Alışveriş merkezlerinde gezmek çok üzüyor beni. İnsanların bu hale geldiklerini görmek, dramlarına şahit olmak, dramlarını farketmek, bir dram yaşadıklarını anlamadıklarını görmek çok üzüyor. O denli pompalanmış ihtiyaçlar, suni olarak yaratılmış düşünceler ve öğretilen saçmalıklar peşinde koşuşlar var ki üzülmemek elde değil.

Bu kadar çok şeye veya bu kadar çok klişeye ihtiyacımız var mı gerçekten? Eğer bu güdüleme olmasa sonumuz kaos mu olur sahiden?

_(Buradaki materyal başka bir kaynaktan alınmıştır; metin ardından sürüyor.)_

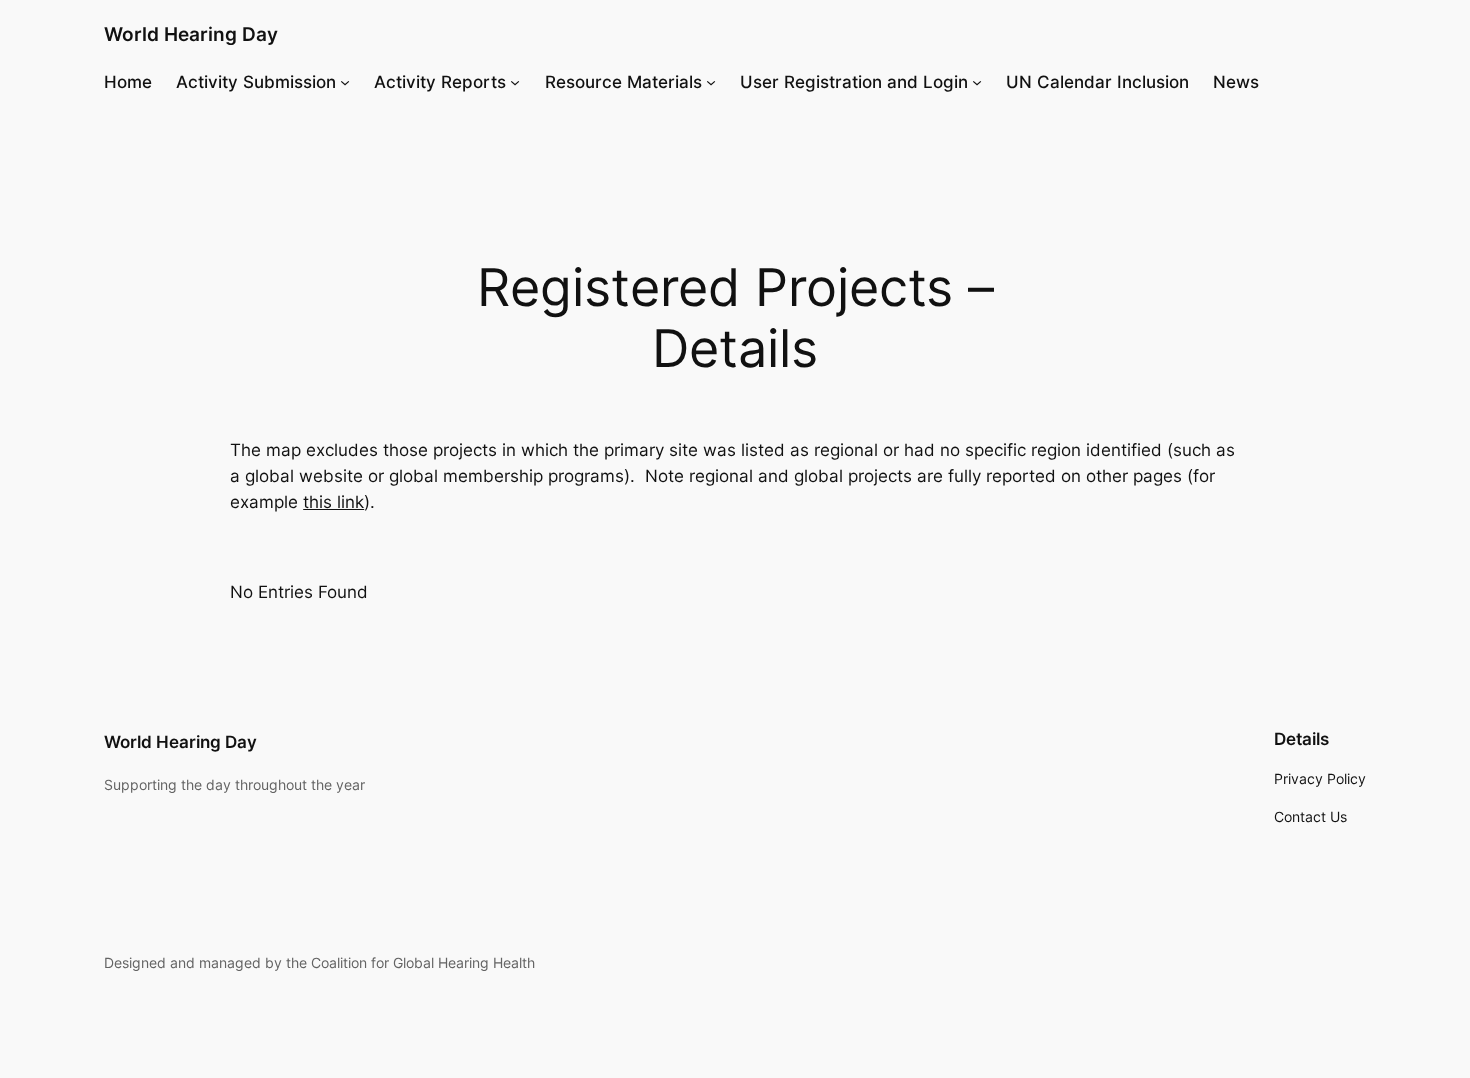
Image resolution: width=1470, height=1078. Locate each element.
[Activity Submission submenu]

Hiç sanmıyorum.

Oturup bir köşesinde bir alışveriş merkezinin, insanları izliyorum. Giyimlerini ve eşyalarını görüyorum. Çocuklarını, alışveriş poşetlerini görüyorum. Konuşmaları çalınıyor kulağıma; içi boş, sıkkın, amaçsız. Kendilerine ait olmayan bir kültürün pompalandığı bu zavallı ailecikleri seyrediyorum. Kendilerine ait olmayan kültür içinde doğan ve serseri mayın gibi ortalıkta dolaşan 15-16 yaşında çocukları seyrediyorum.

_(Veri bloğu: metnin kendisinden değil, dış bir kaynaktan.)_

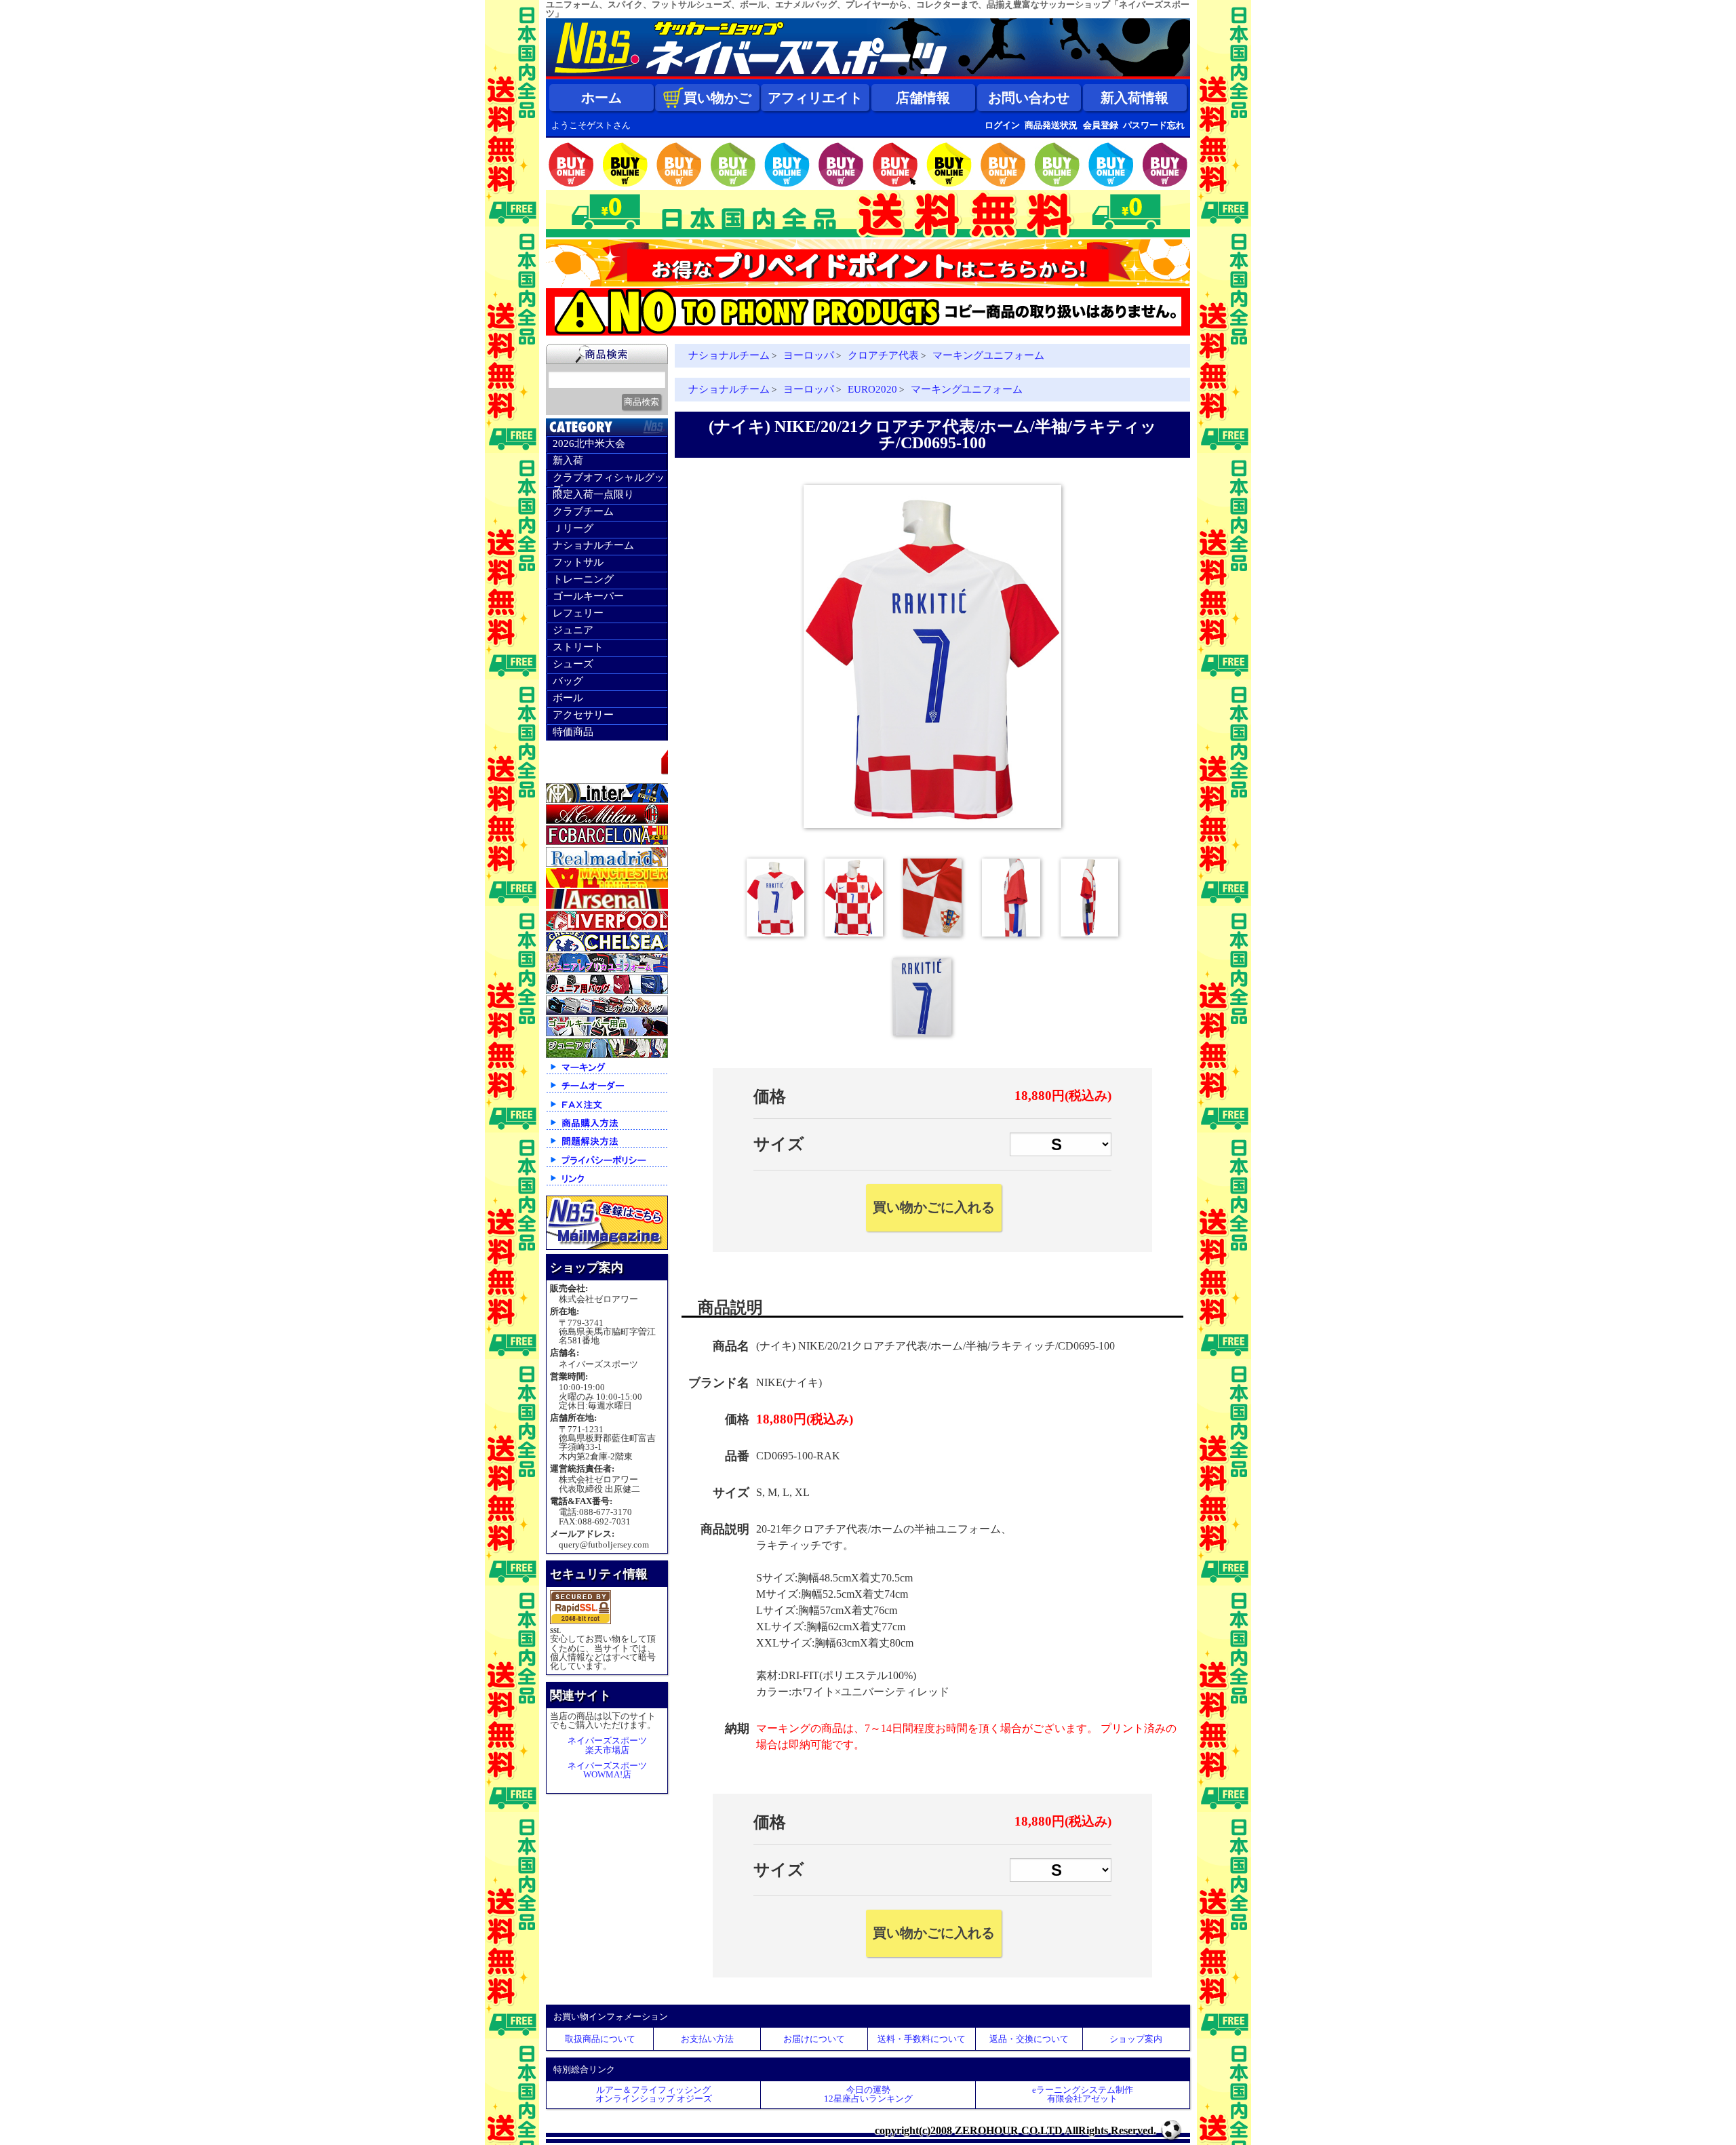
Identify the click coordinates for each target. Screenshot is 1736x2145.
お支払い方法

Tüylerimi ürperten promosyon nidalarını duyuyorum hoparlörlerden. Tam "saçmalık bu" derken, insanların akın akın promosyon standlarını koştuğunu görüyorum. Ne o, ekonomi yapıyorlar. Çok ucuza diye televizyon alıyorlar mesela, evlerinde 2 tane daha varken. Çok ucuza diye ucuz hayatlarına yeni taksitli kölelikler eklemelerini seyrediyorum. Çok avantajlı diye veya bilmem kimin evinde var diye alınan saçma eşyaları sürüler halinde otoparktaki araçlarına götürdüklerini izliyorum.

Sokaklarda gezerken, techno müzik duyar duymaz Pavlov'un köpekleri gibi bilinçsizce dans etmeye başlayan küçük çocukları görüyorum. Dostu olmayan, karısını, kocasını tek arkadaşı gören ama onunla da dost olmayan insanlar görüyorum. Tatminsiz, huzursuz, mutsuz bir insan sürüsü görüyorum.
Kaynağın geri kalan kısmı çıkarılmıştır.